Over the past decade, phMRI has been developed as the first non-invasive technique to assess drug-induced changes in neurotransmitter function. Preclinical studies have provided us with increased knowledge of neurotransmitter fluctuations after drug challenges that have been translated to human studies. Although our initial results from studies in dAMPH users and ADHD patients are promising as they show that phMRI can detect DA abnormalities in the human brain as well, technological improvements are necessary to allow advancement of this field.
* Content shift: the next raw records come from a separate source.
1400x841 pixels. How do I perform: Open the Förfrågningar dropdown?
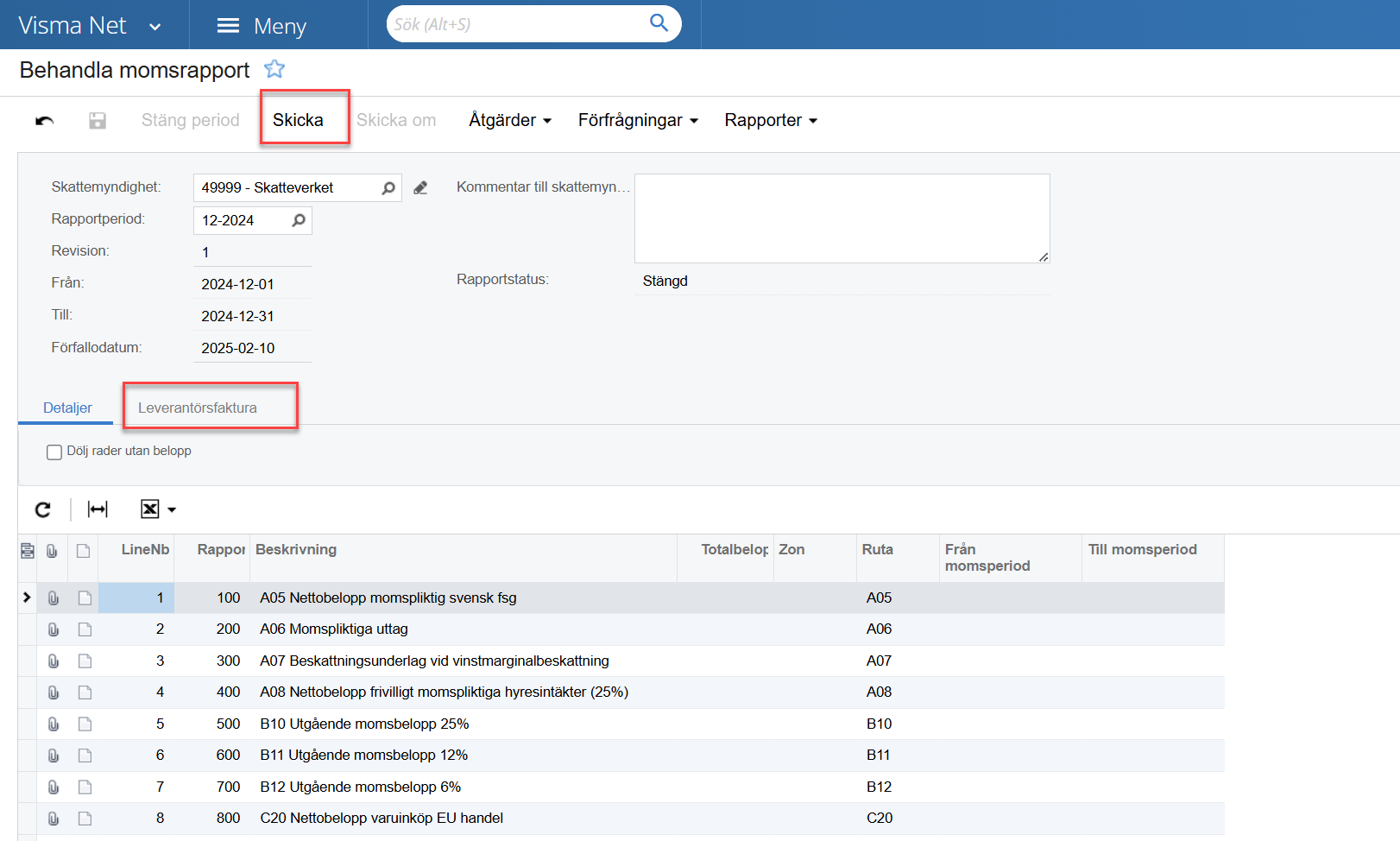[x=637, y=121]
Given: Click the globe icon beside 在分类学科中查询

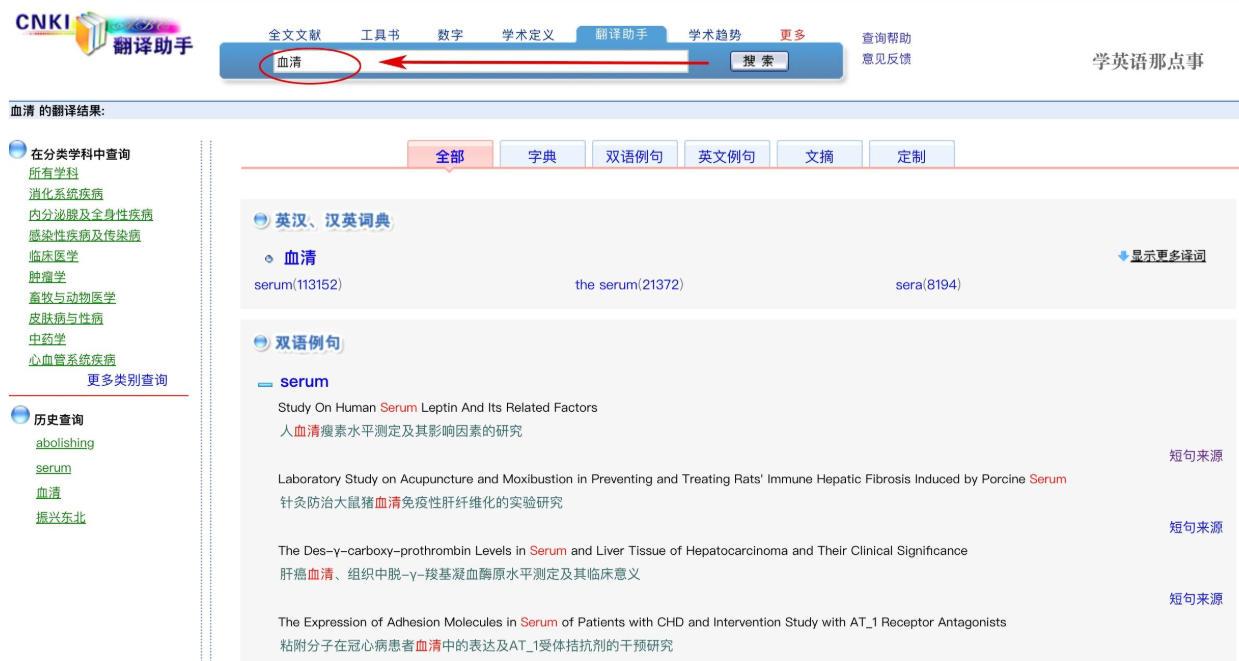Looking at the screenshot, I should [18, 150].
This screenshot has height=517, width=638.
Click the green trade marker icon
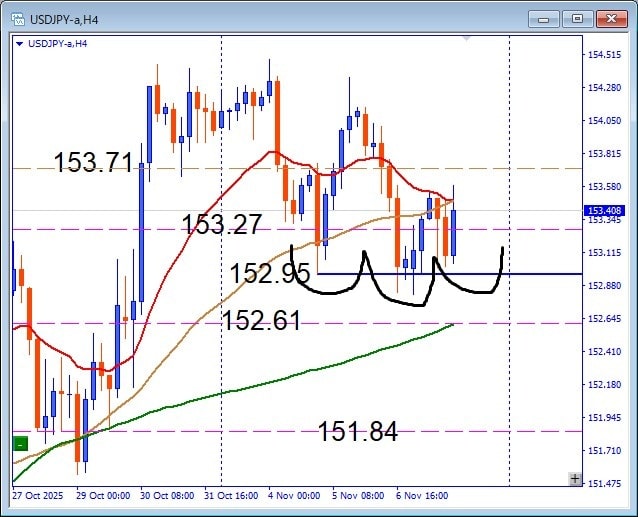click(20, 444)
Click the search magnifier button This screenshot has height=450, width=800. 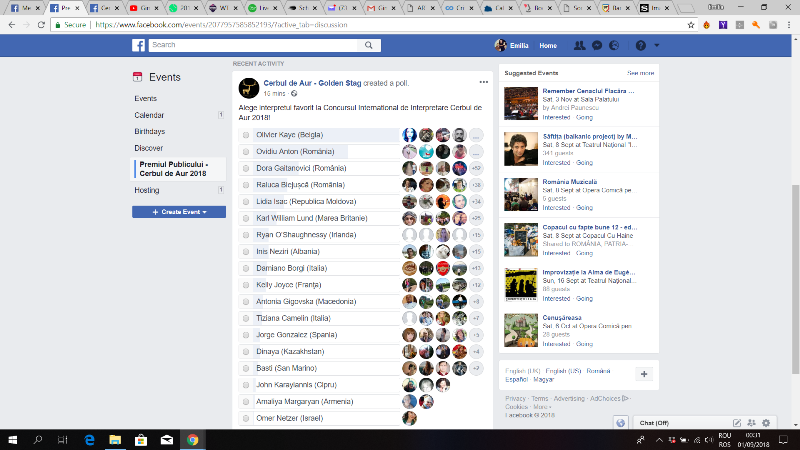[x=370, y=46]
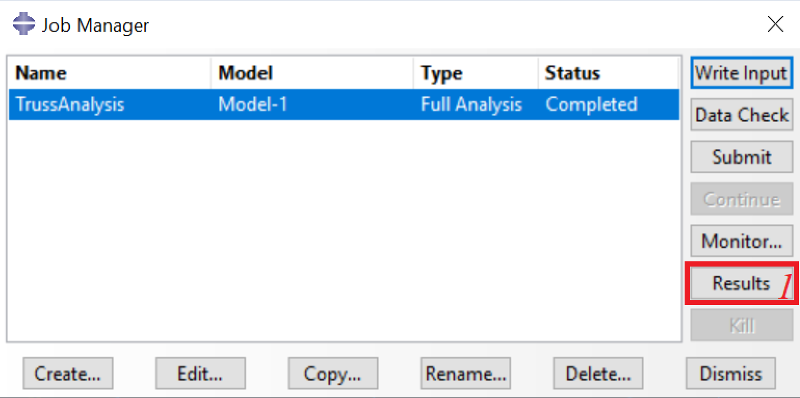The image size is (800, 398).
Task: Submit the selected job
Action: click(x=742, y=157)
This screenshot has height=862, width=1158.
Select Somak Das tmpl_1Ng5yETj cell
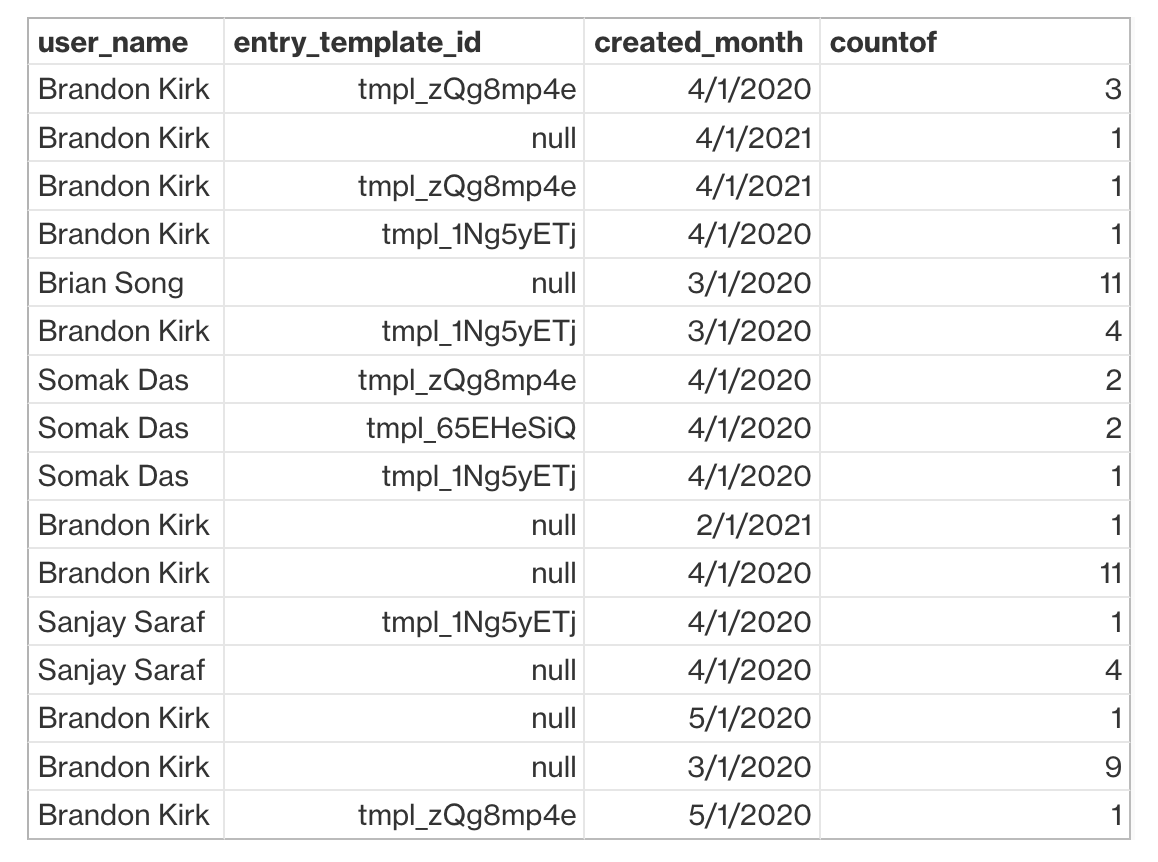404,476
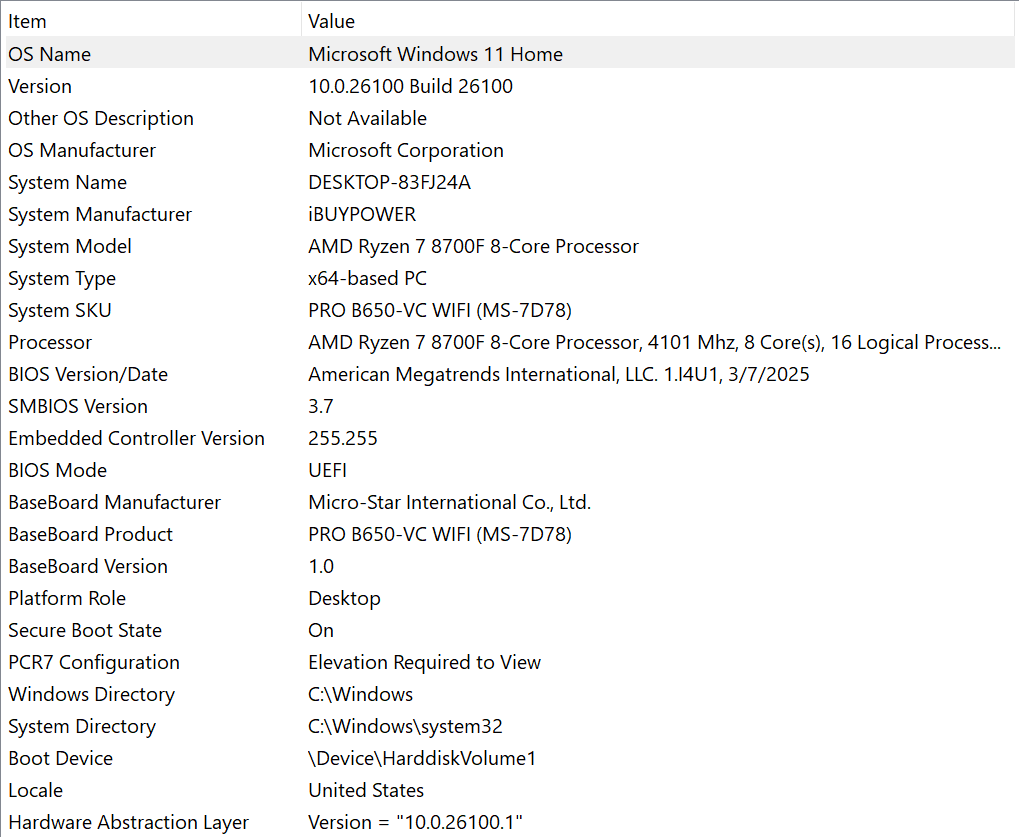
Task: Select the Processor row
Action: (50, 342)
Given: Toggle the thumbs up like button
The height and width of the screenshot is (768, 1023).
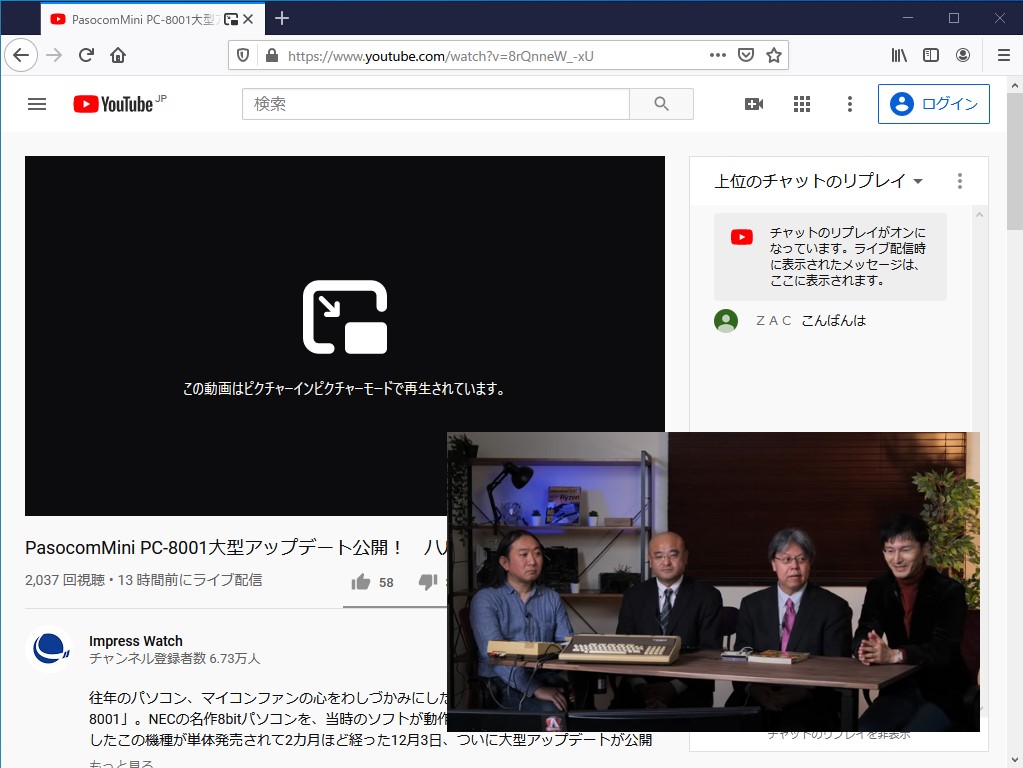Looking at the screenshot, I should 360,581.
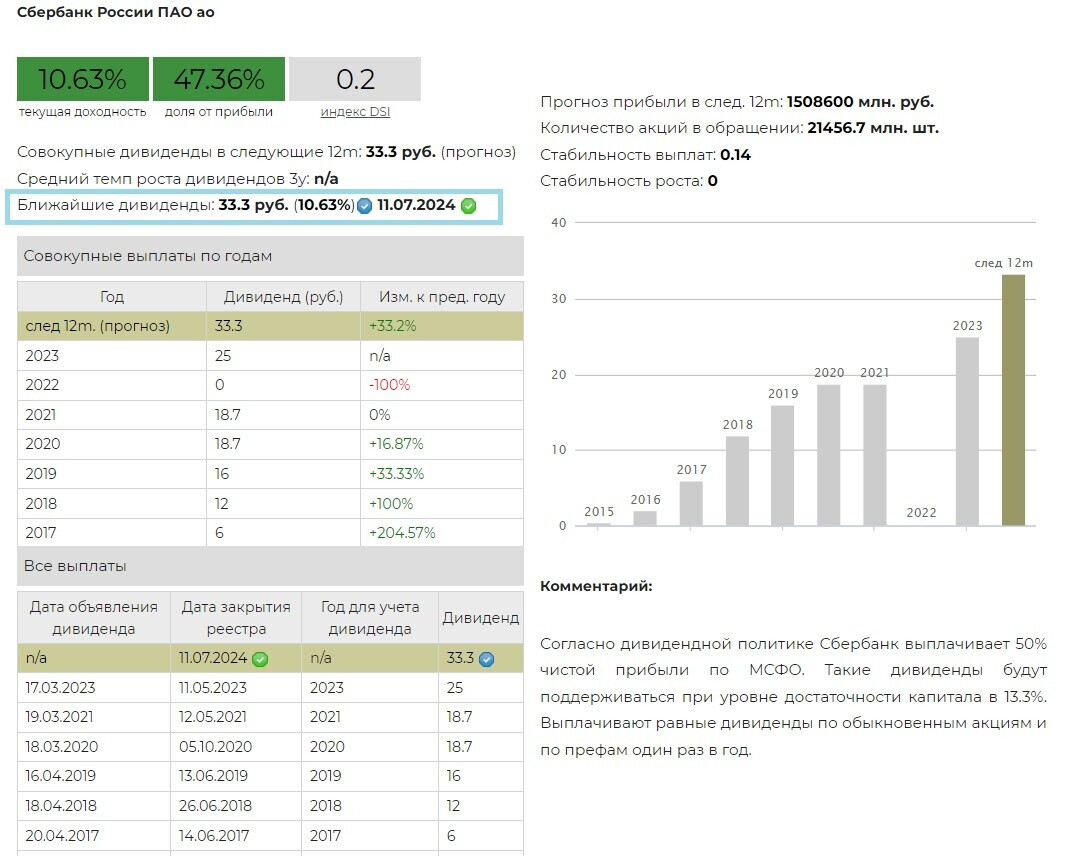Click the Дивиденд (руб.) column header
Image resolution: width=1070 pixels, height=856 pixels.
(283, 297)
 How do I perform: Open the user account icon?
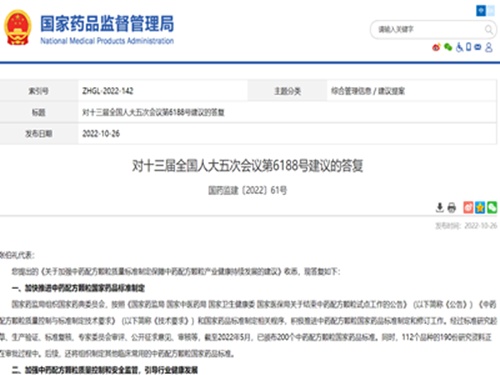point(489,47)
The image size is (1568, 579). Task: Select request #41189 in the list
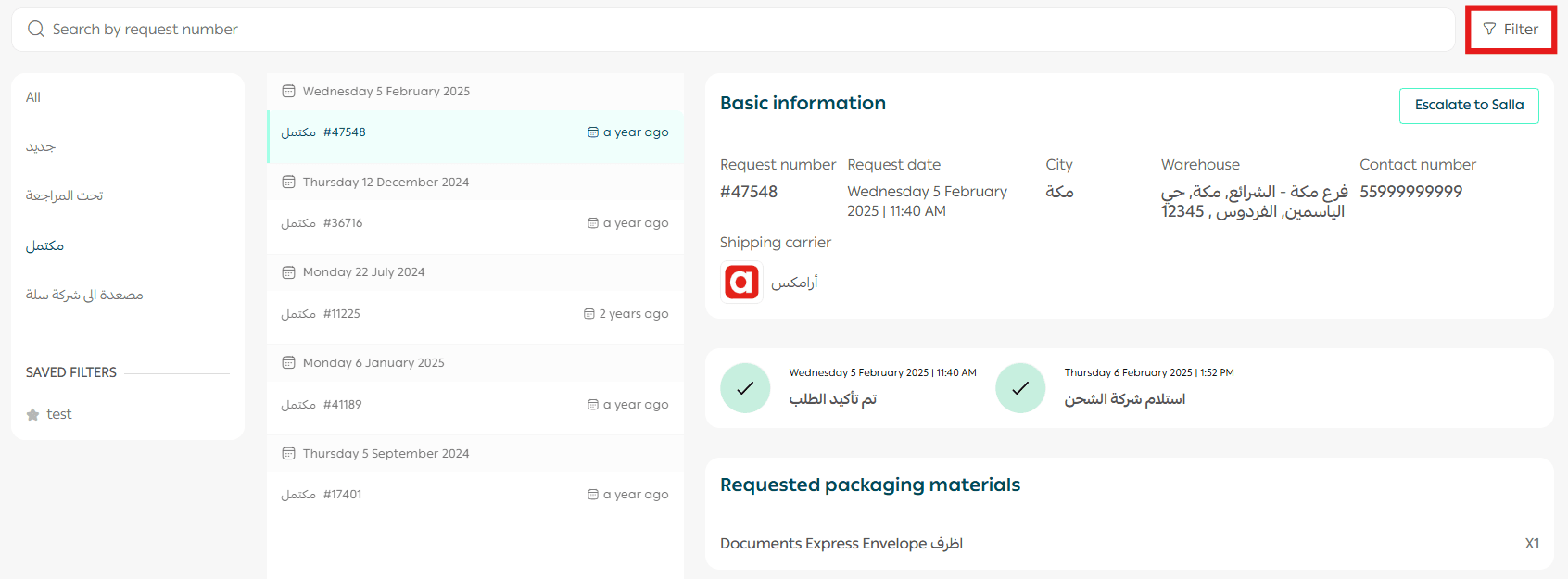474,405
The requirement to monitor drug treatment over time urges for high within-subject reproducibility, whereas the wish to predict treatment response requires high between-subject specificity.
In this thesis, we showed for the first time that stimulants have differential effects on the developing compared to the matured brain in humans. Although this area of research is still in its infancy, public awareness of the possible long term consequences of the current increase in prescription rates is rising, which hopefully allows more longitudinal studies into the effects of stimulants as well as other psychotropic drugs on the developing brain. The importance of developmental biology has, after all, long been acknowledged, as Rousseau (1712-1778) once quoted: ‘A child is not just a miniature adult’; but will require even more emphasis in the future.